I teach my journalism students to write CSS and HTML by hand, to make simple games in Scratch, and to write text adventure games in Inform 7 not because I expect them to get jobs doing any of those activities, but because a fundamental coding literacy, on top of their liberal arts education, will help them bridge the Morlock-Eloi cultural divide.
While a few weeks programming an escape-the-room game won’t turn an English major into a hard-core coder, any more than a few weeks in a poetry-writing class will turn an Ada Lovelace into an Emily Dickinson, I know plenty of tech people who read for pleasure, write for pleasure, sing in choirs or re-enact history or enjoy art museums for pleasure. I don’t know quite as many humanities/arts people who have as many casual cultural opportunities to reach across that cultural divide, and society is poorer for the missed opportunity.

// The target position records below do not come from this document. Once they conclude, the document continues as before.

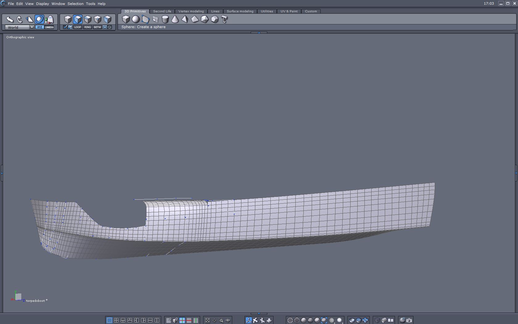Switch to the Vertex modeling tab
518x324 pixels.
tap(191, 11)

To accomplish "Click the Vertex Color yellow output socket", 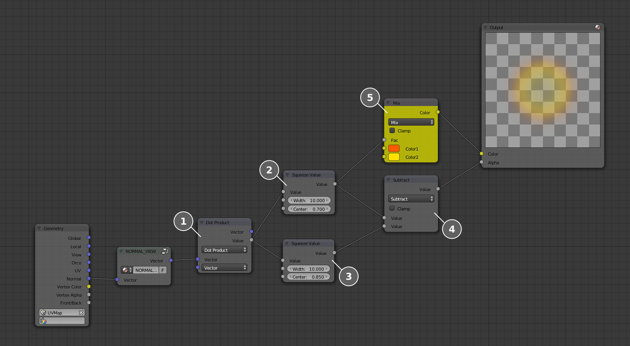I will [89, 286].
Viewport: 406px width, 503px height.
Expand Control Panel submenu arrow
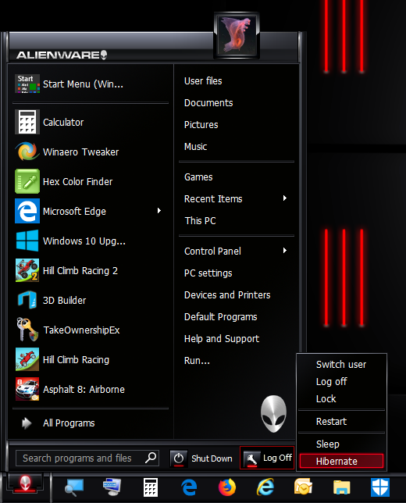284,251
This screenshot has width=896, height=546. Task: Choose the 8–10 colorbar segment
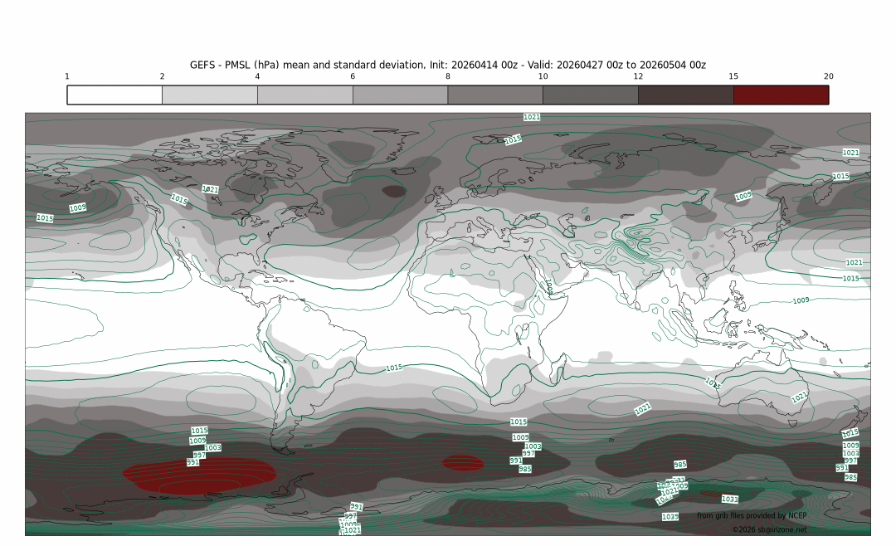point(495,95)
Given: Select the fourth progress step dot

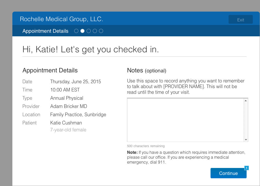Looking at the screenshot, I should click(x=95, y=31).
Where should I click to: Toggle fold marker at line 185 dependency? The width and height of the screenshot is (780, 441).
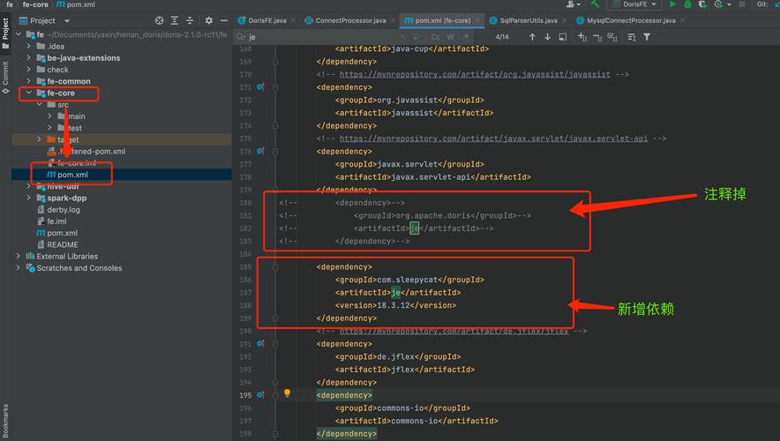275,266
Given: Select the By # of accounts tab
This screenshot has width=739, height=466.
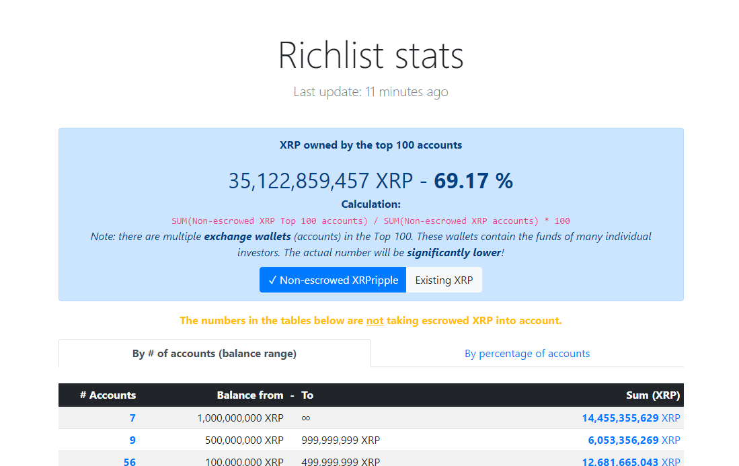Looking at the screenshot, I should pyautogui.click(x=215, y=354).
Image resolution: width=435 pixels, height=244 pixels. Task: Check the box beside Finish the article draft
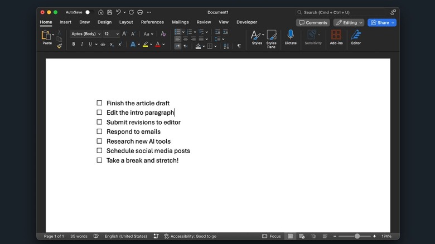pos(99,103)
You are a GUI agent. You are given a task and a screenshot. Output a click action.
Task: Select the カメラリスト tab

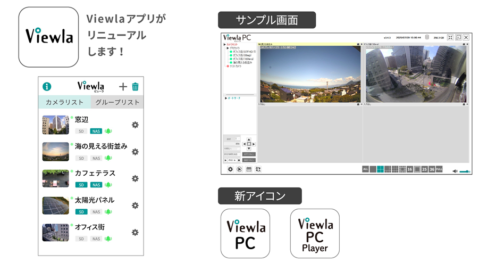pyautogui.click(x=64, y=102)
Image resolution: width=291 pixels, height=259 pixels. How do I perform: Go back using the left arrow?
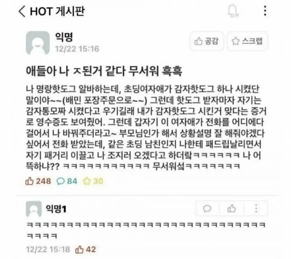[x=22, y=11]
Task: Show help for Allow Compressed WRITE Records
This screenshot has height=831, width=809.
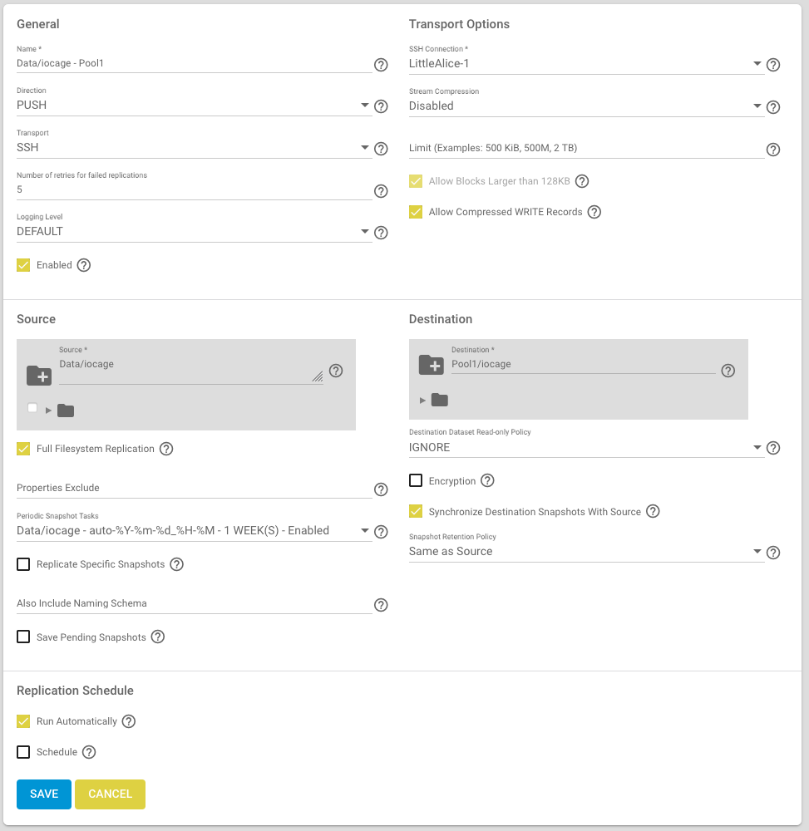Action: pyautogui.click(x=594, y=212)
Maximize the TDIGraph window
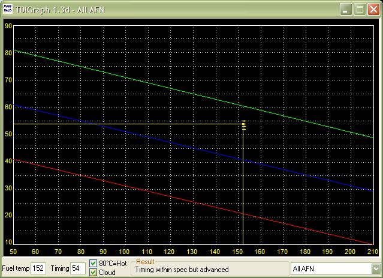 coord(360,10)

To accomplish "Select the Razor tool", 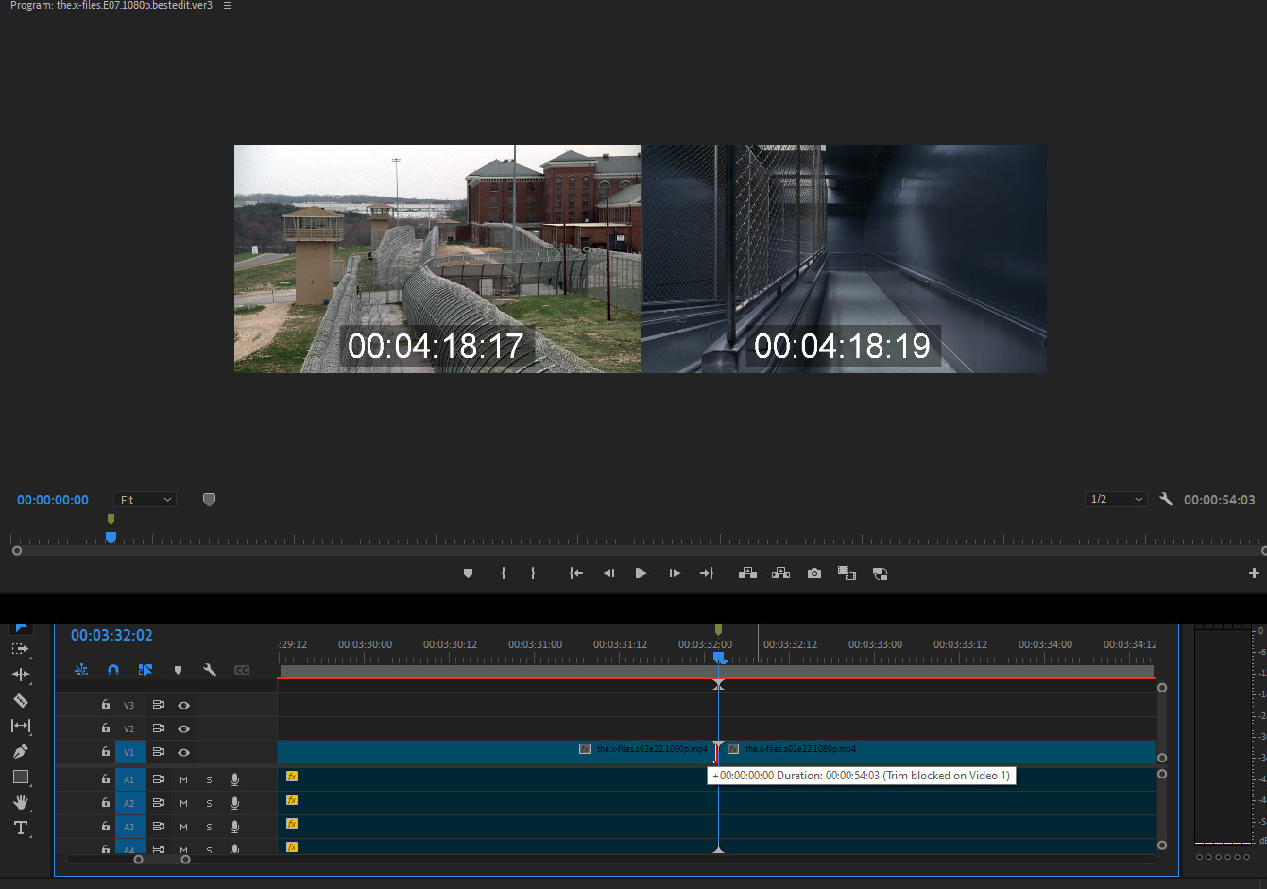I will point(20,700).
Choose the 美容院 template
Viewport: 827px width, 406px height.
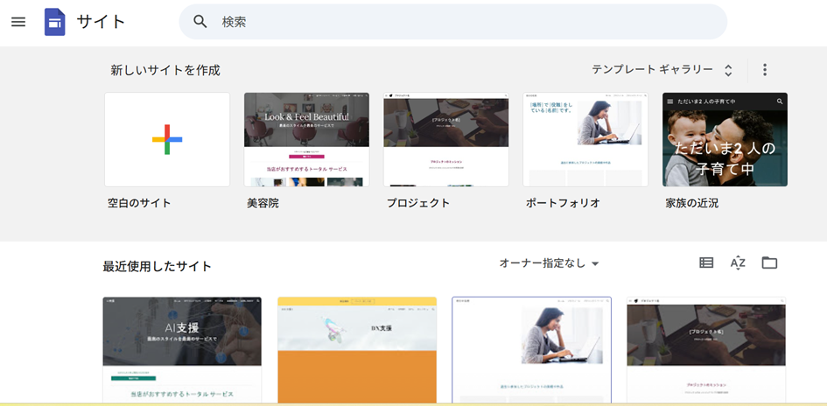pyautogui.click(x=306, y=140)
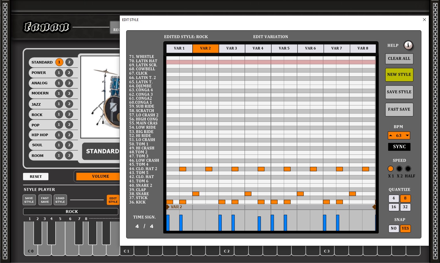
Task: Click the Help info icon
Action: (408, 45)
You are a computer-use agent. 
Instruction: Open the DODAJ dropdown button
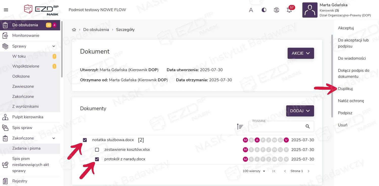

Because there is currently a kind of turf battle between digital humanists who call themselves coders and digital humanists who don’t see coding as central to what a digital humanist does, I see the following blog post as an appeal towards the middle. Yes, it does make sense to leave the hard-core coding to the specialists, but students really need to learn how to design, debug, user-test, and document their own digital projects if they are going to understand how computational thinking gets stuff done.
The world does not need an army of humanities students who can code a payroll program in C++, but if those students think of themselves as competent learners of new technology, who can Google for tutorials and user forums and expert technical advice, and they create and share their own content on the Internet, then they are part of the new media knowledge economy.
What is computational thinking? Jeanette Wing, Chair of Computer Science at Carnegie Mellon, has a wonderful discussion of it. And her definition is great too: “Computational thinking is the thought process involved in formulating problems and their solutions so that the solutions are represented in a form that can effectively be carried out by an information-processing agent.”
It’s much more valuable and important to be able to think computationally about rhetorical issues than it is to be able to write a program that simulates blackjack or even one that, say, computes a score for evaluating students’ performance as reviewers. The hard part is designing the algorithm that produces a valid result, something that not even an advanced programmer can do without knowing what makes one review performance better than another. So my advice to my fellow and aspiring digital rhetoricians is this: forget about code. It’s like mastering the five paragraph essay rather than learning to write well. Instead, learn to make algorithms. —Code? Not So Much — Digital Rhetoric Collaborative.